■ REQUIRED ACTIONS
1. Translate into Spanish the following sentence from the linear regression notebook: "To learn the maths we will solve y = ax + b."
2. Resume the linear regression notebook, continuing on from its final sentence.

In [61]:
import numpy as np

To learn the maths we will solve y = ax + b. If you consider a = 5 and b = 10 then for some value of x we will get some y. Lets define our function.

In [62]:
def lin(a, b, x):
    return a * x + b

Lets define some other functions to calculate MSE(Mean squared errors). Here y_hat is for some given input x and output y if we presume a random value for a and b then y_hat is the ourput.

In [63]:
def mse(y_hat, y):
    return ((y - y_hat) ** 2).mean()

In [64]:
def mse_loss(a, b, x, y):
    return mse(lin(a, b, x), y)

As mentioned we need some value of x and y. Lets define a function to get some fake data.

In [65]:
def gen_fake_data(n, a, b):
    x = np.random.uniform(0, 1, n)
    y = lin(a, b, x) + 0.1 * np.random.normal(0, 3, n)
    return x, y

Now we have our function for calculating error and getting data. Lets get some fake data and see the error if we choose some different a and b.

In [66]:
index = 0
x, y = gen_fake_data(bs, 2., 10.)
a_guess, b_guess = 1., 1.
mse_loss(a_guess, b_guess, x, y)

87.74562285385427

Now here comes the interesting part.
As we saw earlier $$ error = (y-y`)^2  $$
                         $$= (y`-(ax+b))^2 \text{  as  } y`=ax+b$$
                         $$= y^2+(ax+b)^2-2y(ax+b)$$
                         $$= y^2+a^2x^2+2axb+b^2-2axy-2by$$

Now if we change the value of a bit what will be its impact on error?

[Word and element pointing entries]
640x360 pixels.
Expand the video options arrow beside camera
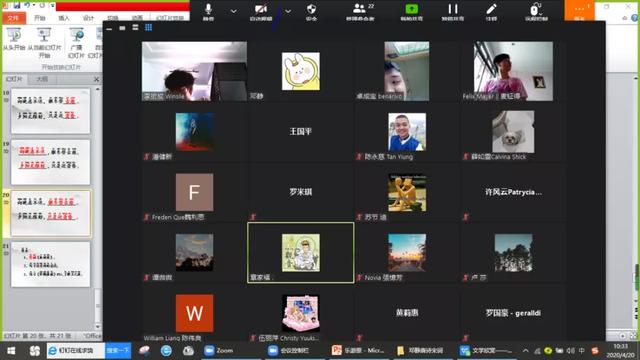point(288,11)
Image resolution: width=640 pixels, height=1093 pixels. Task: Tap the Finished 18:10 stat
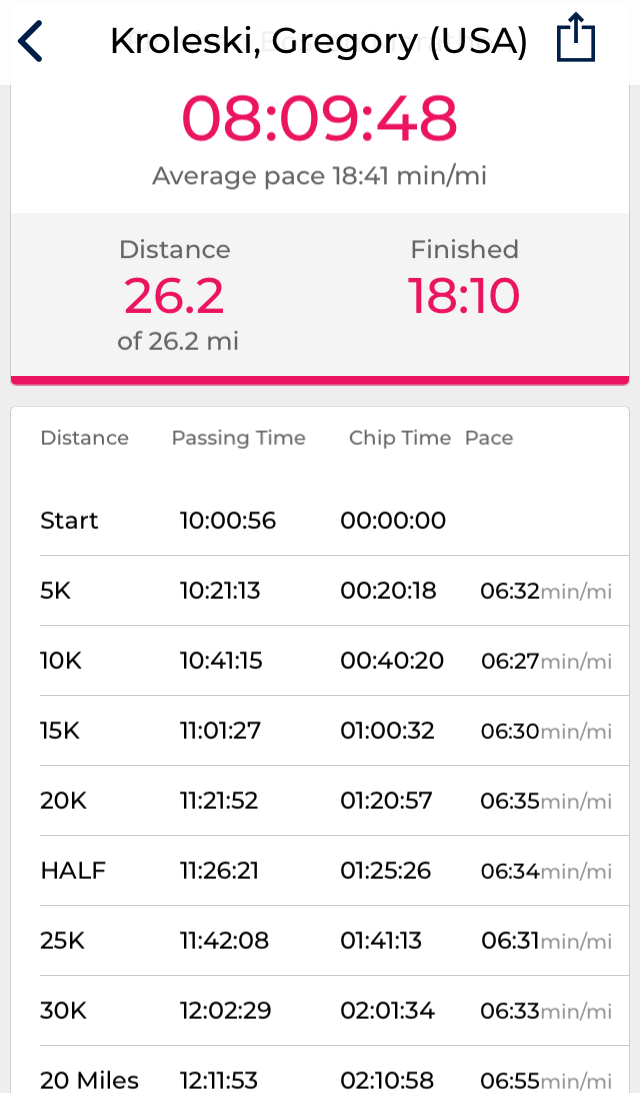click(x=464, y=283)
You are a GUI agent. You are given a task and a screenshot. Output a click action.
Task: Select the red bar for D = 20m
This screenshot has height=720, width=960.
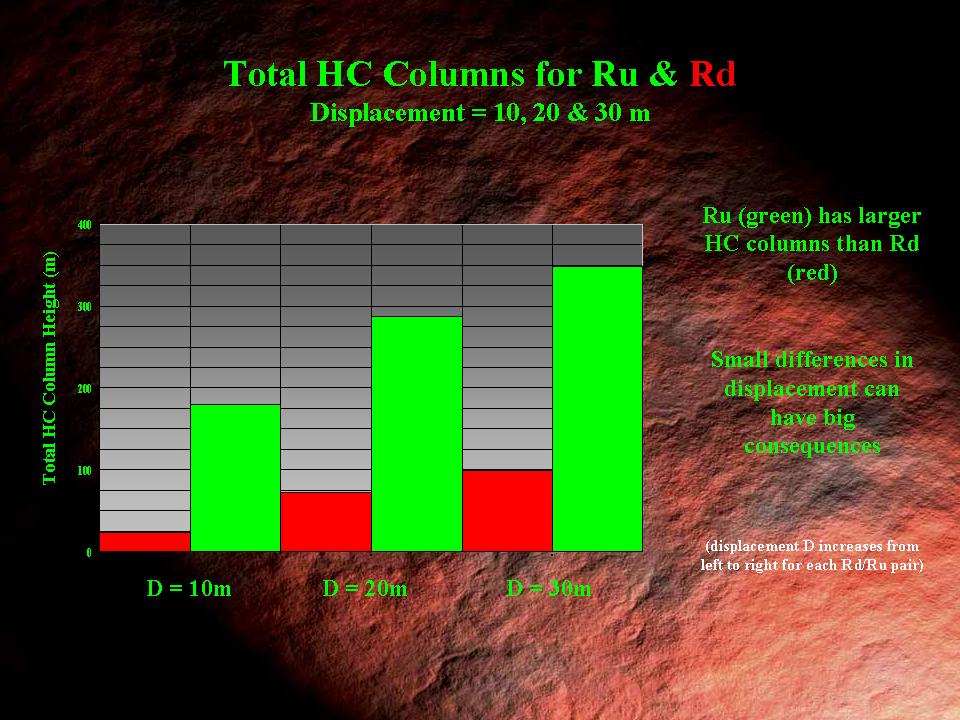point(326,521)
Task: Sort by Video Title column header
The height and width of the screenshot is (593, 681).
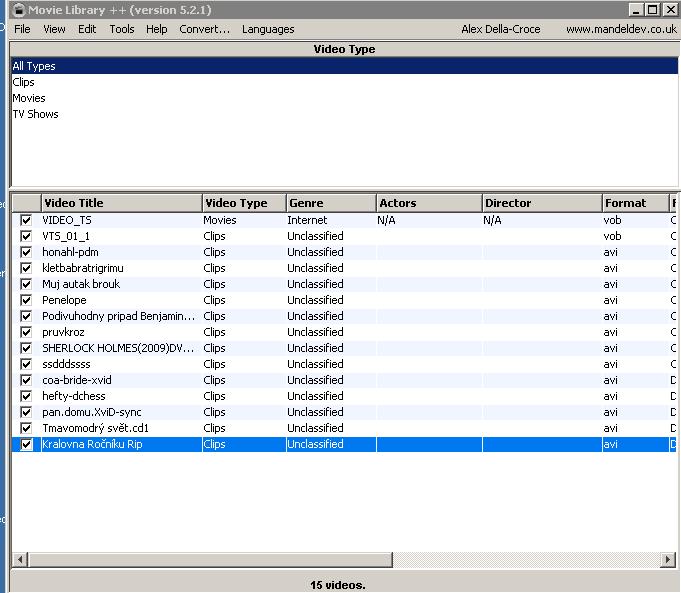Action: [x=120, y=203]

■ RESPONSES FOR EACH TASK
1. Para aprender las matemáticas, resolveremos y = ax + b.

2.
$$ \frac{de}{da}=\frac{d}{da} (y^2+a^2x^2+2axb+b^2-2axy-2by) $$
               $$ =2x^2a+2xb-2xy $$
               $$ =2x(ax+b-y) $$
               $$ =2x(y`-y) $$
And if we change the value of b bit what will be its impact on error?
$$ \frac{de}{db}=\frac{d}{db} (y^2+a^2x^2+2axb+b^2-2axy-2by) $$
               $$ =2ax+2b-2y $$
               $$ =2(ax+b-y) $$
               $$ =2(y`-y) $$

Now we are implementing function to calculate our derivatives

In [67]:
def get_derivatives():
    global a_guess, b_guess
    y_pred = lin(a_guess, b_guess, x[index])
    dedb = 2 * (y_pred - y[index])
    deda = dedb * x[index]
    return deda, dedb

Now all we need to define a learning rate. Then we will able get our new value of a and b from our derivatives and learning rate.

In [68]:
def sgd():
    global a_guess, b_guess
    deda, dedb = get_derivatives()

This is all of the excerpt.